» Selected text
When Shamika Burrage was involved in a devastating car accident in 2016, she was told she was lucky to survive the ordeal at all. In fact, had medical attention been delayed by just 30 minutes, Burrage probably would not have made it out alive. But although Burrage survived, her left ear did not.
It all started when then-19-year-old Burrage was heading back to Fort Bliss, where she was stationed at the time. As she was driving, Burrage’s car suffered a tire blowout, causing it to flip multiple times, and giving Burrage multiple injuries, including the loss of her ear.
Following the accident, the young soldier was fitted with a prosthetic ear – but the prosthesis did little to make Burrage feel whole again, and she sought a more permanent solution.
Dr. Bruce Chau is a plastic surgeon based in Berkeley, Michigan. He says it’s not surprising that Burrage was unsatisfied with the prosthesis.
“To give someone who is still in the prime of their life such an obvious and cumbersome prosthetic is not a great solution. It’s kind of a letdown,” he says.
Working with a team of plastic surgeons at nearby William Beaumont Army Medical Center in El Paso, Texas, Burrage underwent a new procedure known as a prelaminated forearm free flap.

» Supplied data
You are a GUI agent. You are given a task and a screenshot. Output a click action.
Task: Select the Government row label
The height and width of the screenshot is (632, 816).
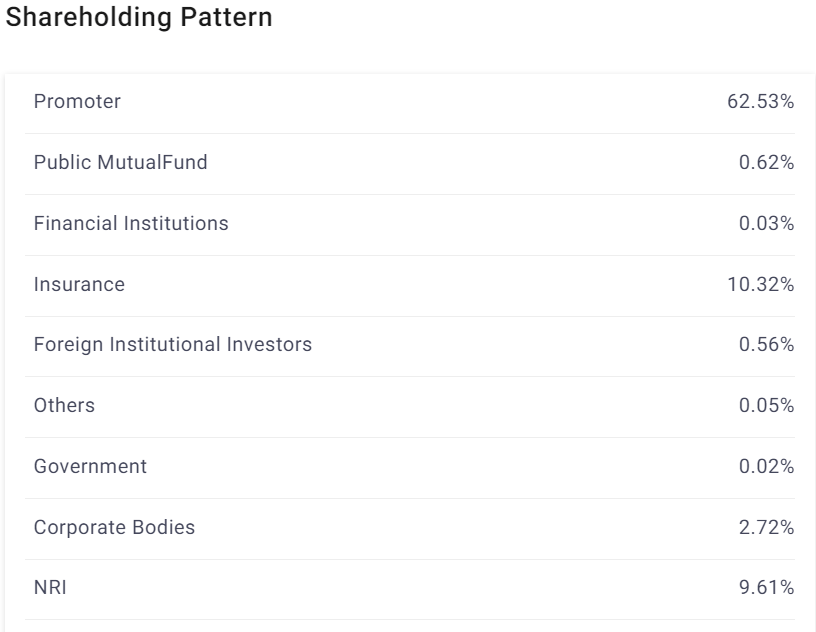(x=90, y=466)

» What you have to do
Using the text about Shamika Burrage, decide whether each statement agrees with it: (a) Burrage's car flipped after a tire blew out. (b) The prosthetic ear made Burrage feel whole again. (c) Dr. Bruce Chau is based in El Paso, Texas. Answer yes or no for each, and quote the words from the text that decide it.

» Solution
(a) Yes: "Burrage’s car suffered a tire blowout, causing it to flip multiple times"
(b) No: "the prosthesis did little to make Burrage feel whole again"
(c) No: "a plastic surgeon based in Berkeley, Michigan"